Today. Today is one of those days.
For a large part of the last couple of years, I have decided not to write when I didn’t feel like it. In some of these cases, not writing wasn’t a problem. Others, like when a paper was due, probably should have been times when I fought through my feelings and just wrote something. Another detractor in these situations was whether I was assigned to write something. School assignments were often less than appealing because I was writing about something I didn’t really care about or because I have some deep-seated desire to only do my own thing and not be told what to do (this is a joke future employers (mostly)).
Today is more along the lines of what would be considered a “funk.” Other things are weighing on me and leading me to not really want to do anything, not just write. Both the “funk” and the school/assignment stuff are difficult to write through, but the biggest difference is that you don’t really have a choice about whether you will do an assignment. Writing your own thing while in a funk can lead to not doing anything, ever.
Deciding whether or not to talk about why I don’t want to write today leads to another topic that I have seen fairly widely discussed recently, that of how much to share online and what responsibility a creator has to reveal a large amount about their personal lives. At this point I’ve already shared that something is going on, and people could go through everything I’ve posted or written to try figuring out what’s going on, but how specific do I need to be or should I be?

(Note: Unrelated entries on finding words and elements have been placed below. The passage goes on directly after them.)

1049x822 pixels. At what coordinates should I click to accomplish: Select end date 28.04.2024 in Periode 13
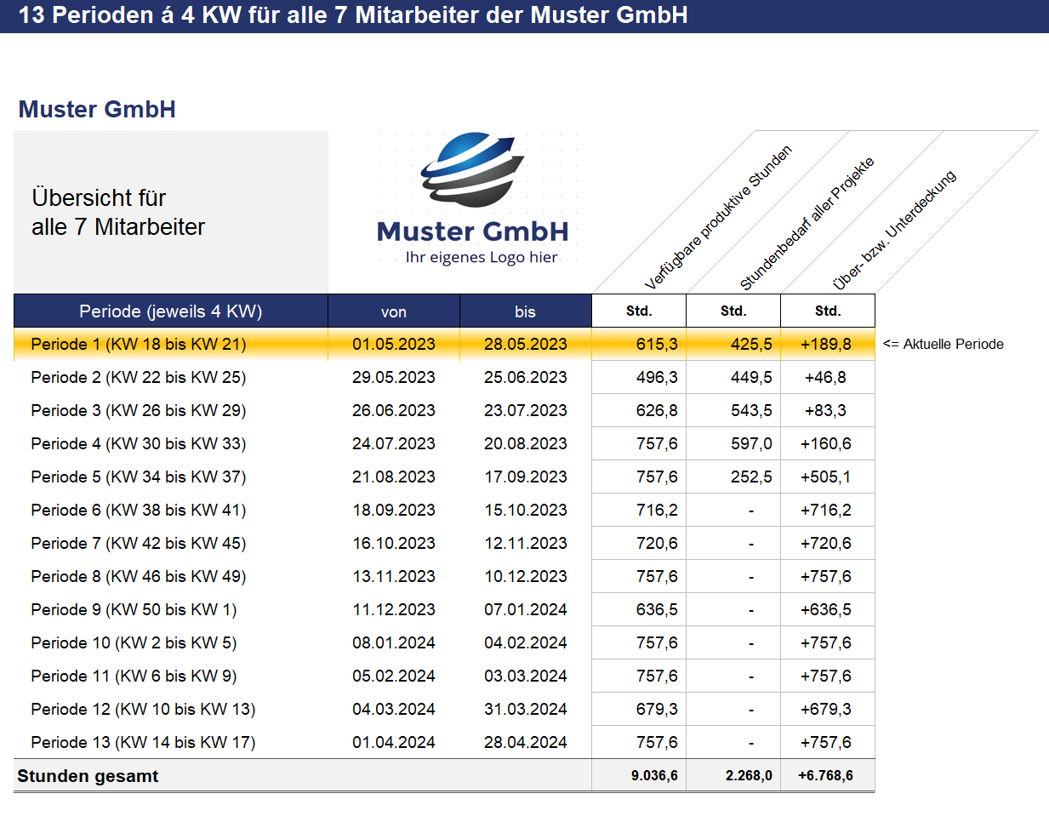point(526,742)
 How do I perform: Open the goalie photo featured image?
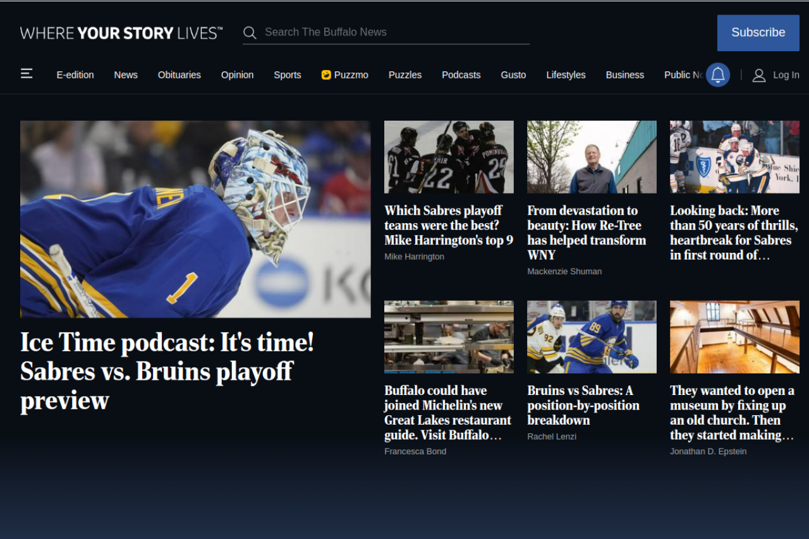pyautogui.click(x=195, y=219)
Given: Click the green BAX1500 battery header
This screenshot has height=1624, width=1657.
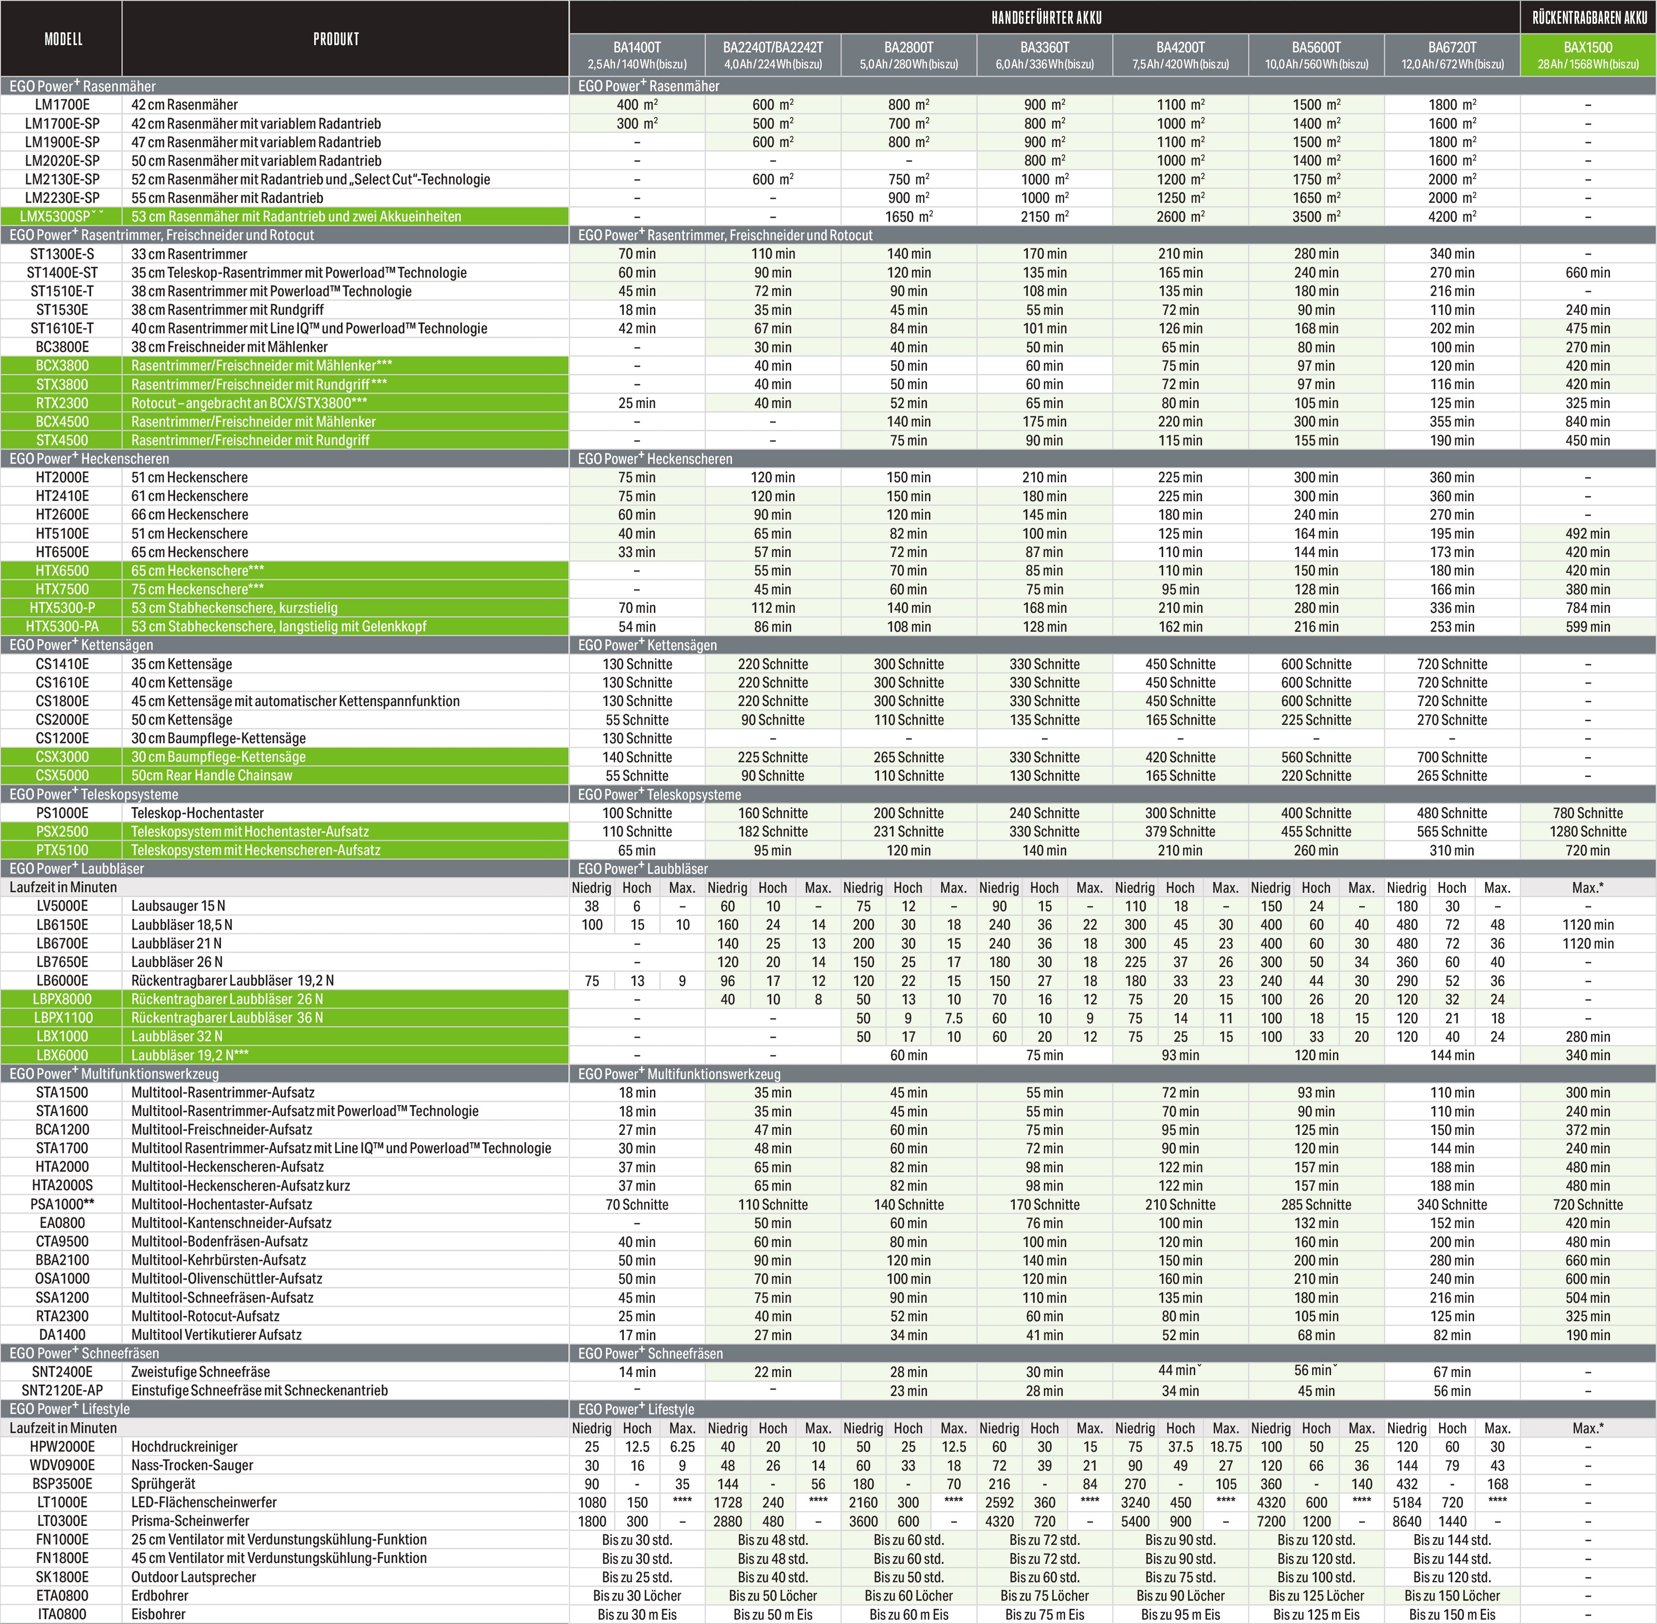Looking at the screenshot, I should point(1587,55).
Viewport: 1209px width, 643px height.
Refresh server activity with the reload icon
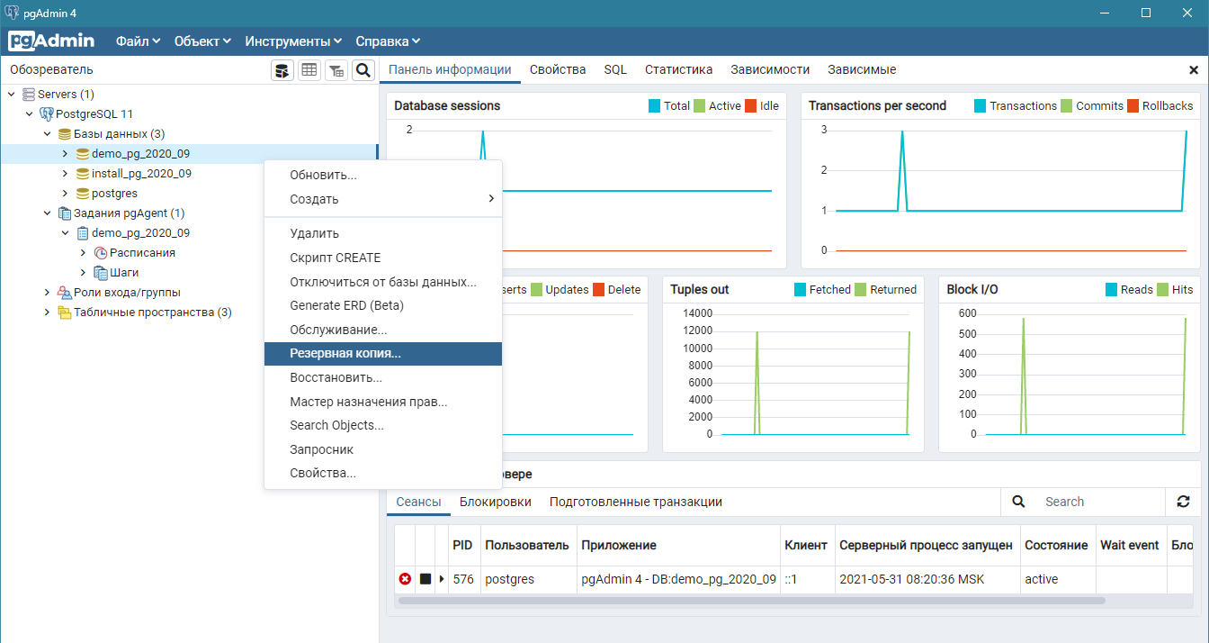point(1183,502)
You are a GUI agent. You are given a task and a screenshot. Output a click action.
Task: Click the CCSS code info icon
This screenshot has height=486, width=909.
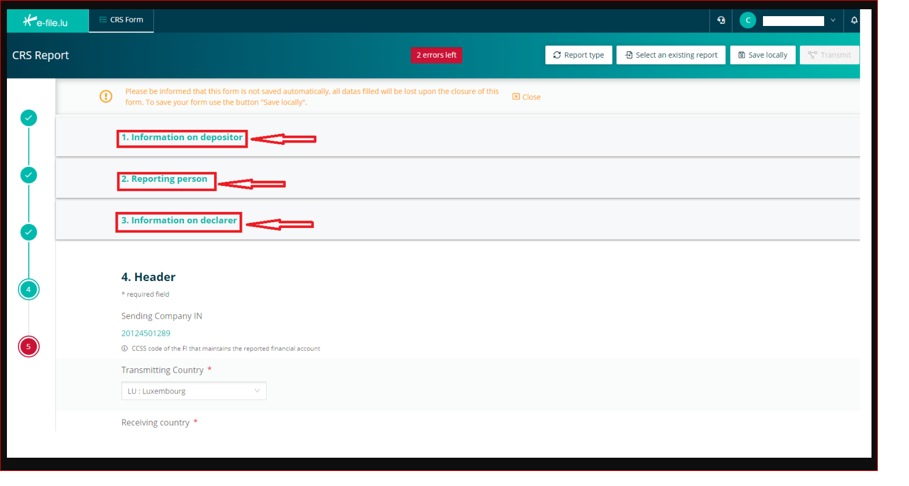point(124,349)
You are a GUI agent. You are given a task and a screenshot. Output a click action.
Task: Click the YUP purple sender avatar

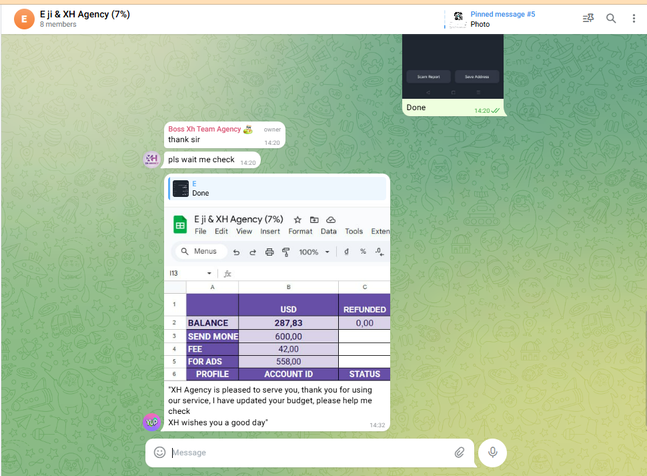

I think there is always room for sharing a fair amount, but there is also room for discretion. Suffice to say, at this point, there is the place I currently am, the place I would like to be, and an unknown gap between those two thing. My stress comes from how to cross that gap.
(Side note: I didn’t say at the start, but I decided to do very little editing to these posts just to keep a stream of ideas flowing. I kind of connected the first two thoughts, and even this maybe doesn’t need to be here, but I kind of just want to see what happens as I go. A very journal-esque style, if you will.)
Often, when I hit a point of not wanting to do anything, I turn to mindless YouTube-viewing. Not things like watching all of Casey Neistat’s videos – that at least had some purpose to it. My mindlessness on YouTube looks more like Whose Line is it Anyway clips from almost 20 years ago. I can’t justify binging on Netflix, but somehow watching the same amount of time in 4-minute clips is more acceptable than 30- or 60- minute chunks. Perhaps the “I can stop at any time” or “maybe just one more thoughts” seem more believable when the end is only 4 minutes away.
This is not to disparage YouTube – I love YouTube and create content on it. This is much more a reflection on myself and why I do the things I do – not that I have any answers. How much of my content has been that – an answer-seeking search for something? Anyone wondering how many sentences I can put into this paragraph with a dash? – I know I am.
All of this is to say that I’m wondering what comes next in life. Many times I wish I just had answers instead of having to go through the process of learning stuff. I don’t know whether that would be easier or more fun, but it often seems like it would be less painful and less time-consuming.
Fun isn’t even necessarily my main goal when I think about what I want to do (a topic I’ll likely discuss at length in the future). Much bigger for me and my personality is wanting to feel fulfilled, like I’m doing something worthwhile. I have been baffled for as long as I can remember at people who hate their jobs, but stay there for years. I realize that money is an unfortunate need, but staying somewhere just to have a job feels like something I don’t want to do. Wanting is not always the option we get to chase, but loathing seems like a mis-adjustment in the wrong direction (try parsing that English). This is likely why I’ve had difficulty trying to figure out “what I want to do with my life.” I don’t have one thing I want to do; I have one way that I want to live.
Moving forward without having answers is one of my biggest frustrations at the moment. I like knowledge rather than hindsight to know why something is happening. Career limbo is less fun. It’s an exhausting place to be.
Moving forward, I’m sure it would be nice to both write and read about something other than me not knowing what’s going on, but I spend an unfortunate amount of brainpower trying to figure out what life even is (that is, all the brainpower I spend on not learning that brainpower is apparently one word. We learn things every day, don’t we). Sometimes I just need to write what’s happening and what I’m feeling, especially when I don’t feel like writing.
If anyone figures out how to life, please let me know. I’ll let everyone know how to life if I figure it out at some point (cliches like “you can do it” or “pain makes gain” or whatever DO NOT COUNT. Consider yourself warned). In the meantime, as I have found myself saying for a while now, “just one more week.” Until then, I guess I’ll just stay on the grind (oh no, the cliches are getting to me! I need to figure this out sooner rather than later! I don’t have the brainpower or brain power to fight through cliches too! I don’t even know if I completely know what a cliche is!).